Nguyen Thi Thanh Hong has had a recurring dream for 50 years: of a child chasing after a woman shouting “Mother, mother” but never able to see her face.
She has been haunted by thoughts about her birth parents since being adopted by an American family at the age of six.
On the first day in her new home, she was badly beaten for getting the wall dirty and made to eat alone in the kitchen.
“Whenever I felt down, I would wish my birth mother was next to me,” the 53-year-old recalls.
She moved out of her adoptive parents’ home to fend for herself at the age of 15.
When she turned 18 she went to the Catholic church that supported her adoption to find old documents about herself.
They indicated that she had been left outside a building on Gia Long Street (now Ly Tu Trong Street) in HCMC. A nun took her under her care and delivered her to the Hoa Binh – Gia Dinh Orphanage in the Go Vap District area.
She was airlifted from Vietnam on April 15, 1975, under Operation Babylift.
Hong, who lives in Burlington, Vermont, says: “In my dream, my mother raised me until I was three years old and left me at a well-known orphanage so that I would have a chance to get to America.”
She had no birth certificate or knowledge of her biological parents.
In her twenties she found love and settled down with her husband, with whom she had three children. It was always on her mind, though, to track down her biological parents.
Quoc Chau, Hong’s husband, says: “She had my and my kids’ full support in finding her parents. However, there was not much we could do since we did not have much to go by.”

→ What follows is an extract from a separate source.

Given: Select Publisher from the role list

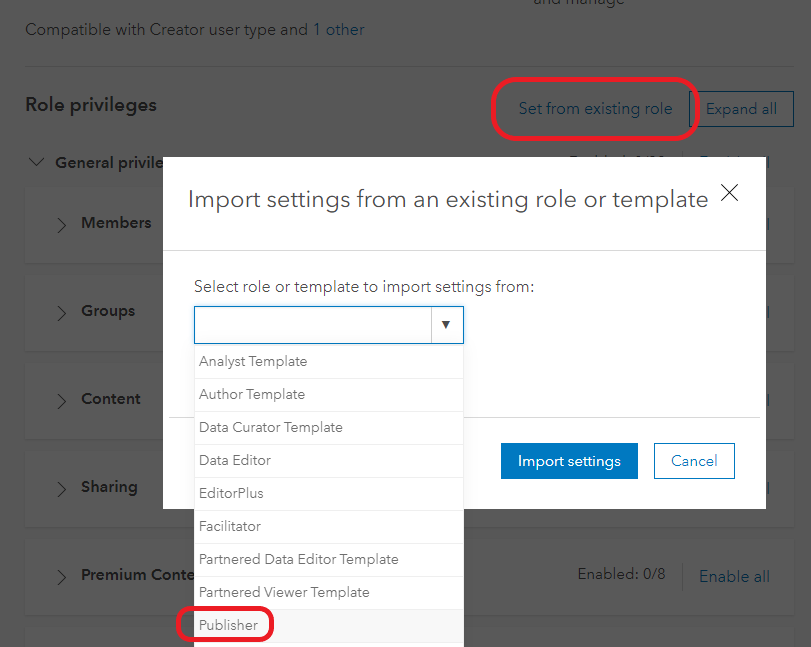Looking at the screenshot, I should 229,624.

After living abroad for more than four decades, Hong finally returned to Vietnam for the first time in 2016. Despite having only a fragmented and hazy recollection of her hometown, she felt an overwhelming sense of comfort as she stepped down from the plane.
But when she went the orphanage, she found that the person who had signed the papers allowing her to travel to the U.S. had died.
All the occupants of the apartment she had lived in had moved out by 1975.
Later she discovered she had an American father after submitting a DNA sample to the genealogy company Ancester.com in 2018.
“I set out to locate my mother but wound up locating my father instead,” she says.
Nguyen Thi Thanh Hong (C) with her father and stepbrother at a family reunion in Oregon, the U.S., in 2019. Photo courtesy of Hong
Her American father, who served in the Vietnam War in 1967-68, dated a new woman every weekend, and so never knew her biological mother.
“I was obviously not born on November 30, 1969, as stated in the official documents, given the length of time my father spent in Vietnam. From what my dad told me, I was born in 1968.”
She keeps scouting through genealogy companies and online groups in search of details about her mother.
Earlier this year she shared her story on YouTube, and within half a day a family in the southern Dong Nai Province contacted her.
There was a strong resemblance between Hong and a woman named Van Thi Hue, 85, when their photos were compared.
That family has in fact been searching for a long-lost child named Hong for many years.
They communicated for a few days before Hong sent her hair and nails to Vietnam for DNA analysis.
She had a hard time sleeping as she waited for the results, and then her hopes were dashed as it was not a match.
“It was a bittersweet experience. I wished them all the best in finding their real missing relative.
“I hope one day all Vietnamese mothers who sent their kids to orphanages will upload their DNA on genealogy sites.
“This will help not only me but many other adopted children find their missing parents.”
But she has no intention of giving up yet and has been sharing her story on various Vietnamese information groups and channels.
Her wish to reunite with her mother has only become stronger after she located her father. Though they live 3,000 miles (over 5,000 kilometers) apart, she still makes frequent trips to see him.
According to his two sons, their father rarely smiles except when Hong is around.
Hong says she harbors no resentment toward her mother for abandoning her, and all she has ever wanted was to find her and take her to live with her in America.
“From the time I was a child, I have wanted to find my mother. It was not uncommon for me to cry myself to sleep thinking about her.
“As I become older, my desire to find her only grows. The Asian ancestry in my veins is a mystery that keeps me curious as I get older.
“My heart has been broken for a very long time. Tracking down my father has only satisfied me to a certain extent. The void in my heart will be filled the moment I finally locate my mother.”